> _WRITTEN EXERCISE_
Decide whether each statement agrees with the storm-reconstruction text. Answer yes or no for each, and quote the words from the text that decide it. 1. The 3D case uses 10,000 collocation points. 2. In the 3D case, the PINN reaches a higher maximum wind speed than in the 2D case. 3. Data points are sampled less densely in the inner core of the storm than outside it.

> _DOCUMENT SECTION_
========================================

The key takeaway from these results is that the 2D large-scale characteristics of the storm can accurately be reconstructed by the PINN using just 2 transects through the storm center every 3 h.

3-Dimensional case

In this section, we reconstruct the full 3D flow of the same storm from SHiELD as the previous section. The data points consist of 0.05% of the gridpoints in the SHiELD output at each time point, for the time points t = −3, 0, and 3 h. This amounts to 4158 total data points. The data points are randomly sampled from SHiELD such that the density of points in the inner core (inner 100 km) of the storm is 5x higher than the density of points outside the inner core (shown in Fig. 3b). 10,000 collocation points are used and randomly generated such that the inner core density is 5x lower than the outer density (shown in Fig. 3c). The motivation for this setup is that more data points are needed near the center of the storm to learn the sharper gradients and most complex dynamics and fewer collocation points was necessary to give the model more freedom to fit these data points. So, in the inner core, the PINN relies more on the dense observations, while outside the core, it relies on physics to fill in the gaps between the sparser observations. Results from various trained models shown in Supplementary Table 1 show this effect. While the random sampling and uniformity in the vertical direction are unrealistic, a higher density of observations near the center is expected since that region is the focus of most observing campaigns.

Fig. 3: 3-dimensional PINN wind speed prediction trained with SHiELD simulation data.
figure 3

a PINN 3-dimensional reconstruction of the SHiELD forecast of Ida between 850 and 200 hPa. b The data points used for PINN training, with color indicating the pressure level of the sampled data point (0.05% of the SHiELD output data with a 5x higher density in the inner 100 km). c Like (b), but collocation points (10,000 points with a 5x lower density in the inner 100 km). d PINN-predicted wind speed along a vertical cross section at y = 0. e SHiELD wind speed along a vertical cross section at y = 0. f PINN RMSE for wind speed by radius from storm center. The vertical white dashed line indicates the radius of maximum winds.

The full reconstructed wind field is shown in Fig. 3a, a vertical cross section in Fig. 3d, and a cross section of the SHiELD target wind field in Fig. 3e. The full 3D component fields from the PINN and the target SHiELD output are shown in Supplementary Fig. 7. Similar to the 2D case, the PINN is able to recover the key large-scale characteristic of the dynamical fields despite using so few data points. It is able to capture not just the horizontal patterns, but the vertical patterns in the wind, too. The PINN reaches a maximum wind speed of 58 ms−1—this is lower than in the 2D case since the model is trying to reconstruct flow over a much larger and more variable domain. The RMSE of the PINN output compared to SHiELD is shown in Fig. 3f. We see RMSE of 5–7 ms−1 in the eyewall and 1–3 ms−1 everywhere else. Equation errors (Supplementary Fig. 3) are orders of magnitude lower than the term magnitudes (Supplementary Figs. 4 and 5), indicating that the generated field satisfies our physical equations well. We can also see from the term magnitudes the transition from cyclostrophic balance (between the pressure and advection terms in the Navier–Stokes equations) to geostrophic balance (between the pressure and Coriolis terms) as we move from the storm core to the perimeter (Supplementary Fig. 8). A γ value of 0.5 was used in this case - the model was able to rely less on the physics as a regularizer since the large domain size already provided a constraint on the PINN output.

========================================

> _DATA BLOCK_
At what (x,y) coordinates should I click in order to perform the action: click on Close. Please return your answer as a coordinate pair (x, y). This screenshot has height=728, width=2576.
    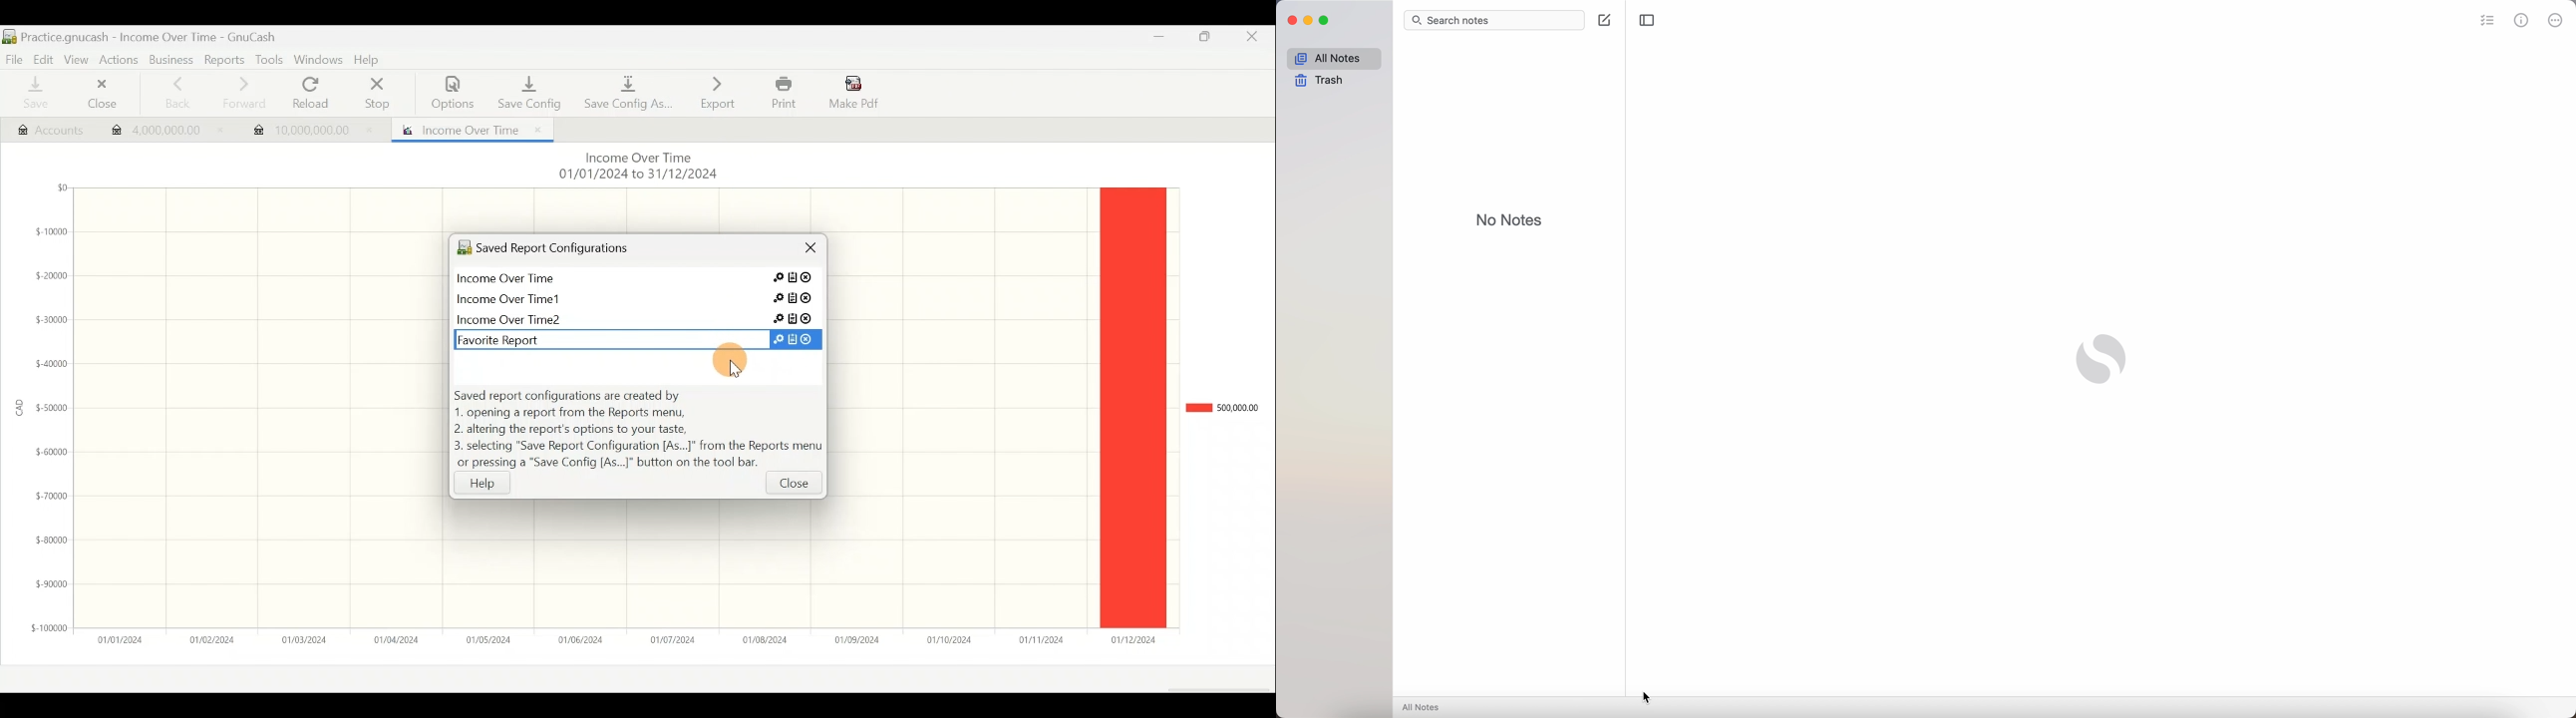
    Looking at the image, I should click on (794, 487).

========================================

> _EXERCISE SOLUTION_
1. Yes: "10,000 collocation points are used"
2. No: "The PINN reaches a maximum wind speed of 58 ms−1—this is lower than in the 2D case"
3. No: "the density of points in the inner core (inner 100 km) of the storm is 5x higher than the density of points outside the inner core"